Democratic Senate candidate Theresa Greenfield (left) examines weather-diminished crops Saturday south of Jefferson with Greene County farmer and county supervisor candidate Chris Henning. DOUGLAS BURNS | JEFFERSON HERALD

Election 2020 Greenfield tours local ag, energy sites

By DOUGLAS BURNS

d.burns@carrollspaper.com

Through her COVID-19-thwarting mask, Theresa Greenfield took the measure of a hulking Greene County wind-energy turbine just feet from her Saturday morning. She later got to hit the switch turning the blades off and on.

“Can you see me smiling,” Greenfield said from behind a black mask at the Junction Hilltop wind farm in Dana, north of Jefferson in a wind-energy-friendly slice of Greene County that also features MidAmerican renewable energy power towers.

Greenfield, the Democratic candidate challenging U.S. Sen. Joni Ernst, R-Red Oak, toured Junction Hilltop, a five-turbine farm that started generating power in 2012 and is co-managed by Tom Wind, a Greene County ag businessman and well-known voice in the state for wind energy.

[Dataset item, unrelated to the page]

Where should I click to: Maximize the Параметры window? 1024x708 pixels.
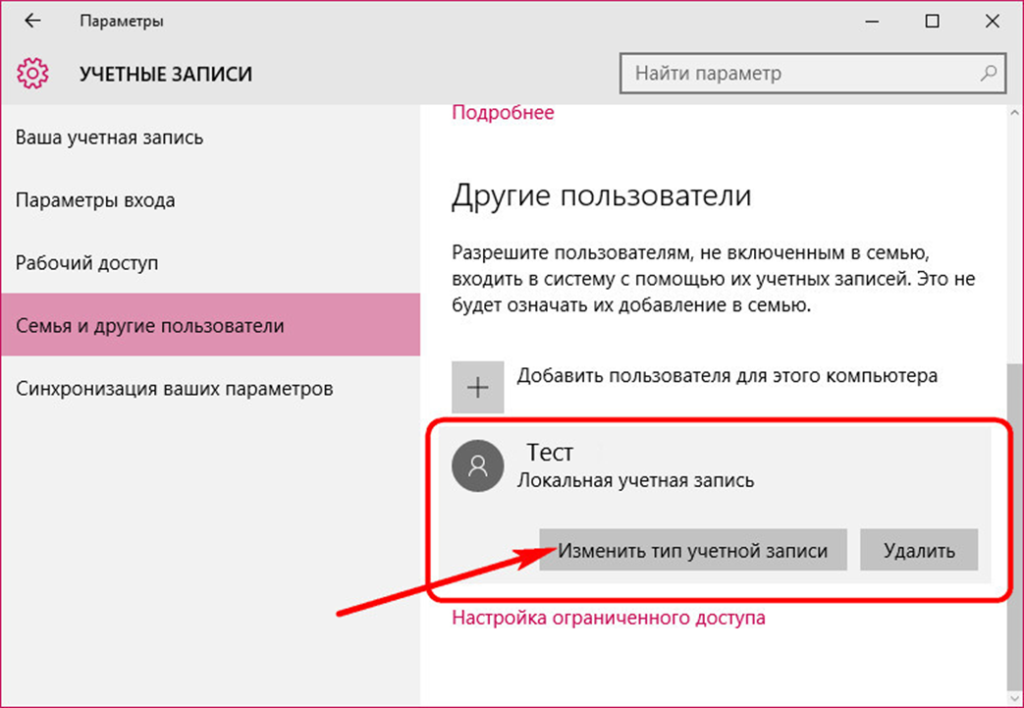tap(932, 21)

“We struck our neck out and crossed our fingers and it worked out,” Wind said, noting that the project has nine investors.

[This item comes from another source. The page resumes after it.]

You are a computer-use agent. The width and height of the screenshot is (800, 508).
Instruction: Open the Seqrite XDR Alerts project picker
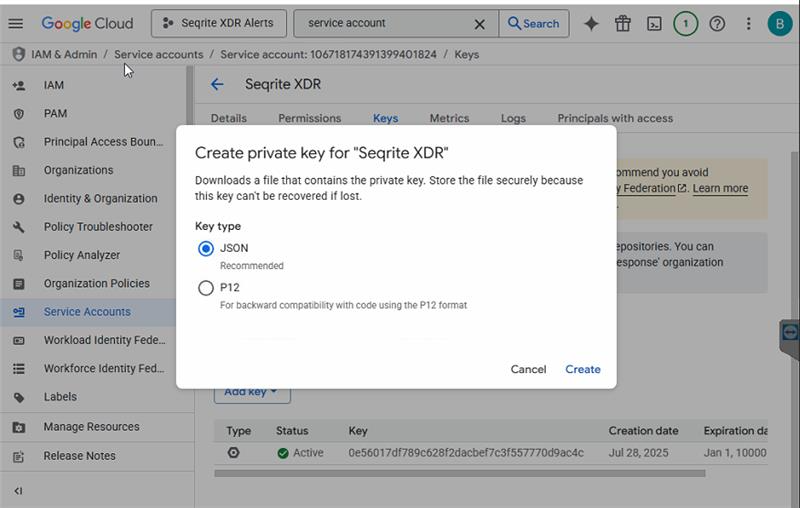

“I just have a real love for small towns,” Greenfield told Wind.

Greenfield, a native of a southern Minnesota farm who is now a Des Moines businesswoman, said the health of the wind energy industry is central in Iowa’s economy.

She went through the farm crisis of the 1980s as a girl in Bricelyn, Minn. (population today of 369), and knows the value of boosting commodity prices and creating other income on the farm, she said.

“I watched the hollowing out of all those lovely communities,” Greenfield said.

The Senate candidate also attended Iowa Lakes Community College, known for its nationally regarded wind-energy program.

Later Saturday, as she surveyed Greene County conservation crop-share farmer Chris Henning’s rye cover crop, Greenfield said she’s heard from small business people who say revenue is down well over 60 percent.

“It’s certainly COVID, but it’s also the farm economy,” Greenfield said.

Standing outside of her farmhouse south of Jefferson, Henning, chair of the Greene County Democratic Party and a candidate for county supervisor, laid blame for much of Iowa’s farm woes on President Donald Trump.

“If that man hadn’t started those tariffs we might even have had a market this year,” Henning said, standing near her cornfield.

Henning added, “He’s screwed up so many of our markets.”

Trump hit China with tariffs in 2018, and that nation retaliated with tariffs on U.S. farm commodities.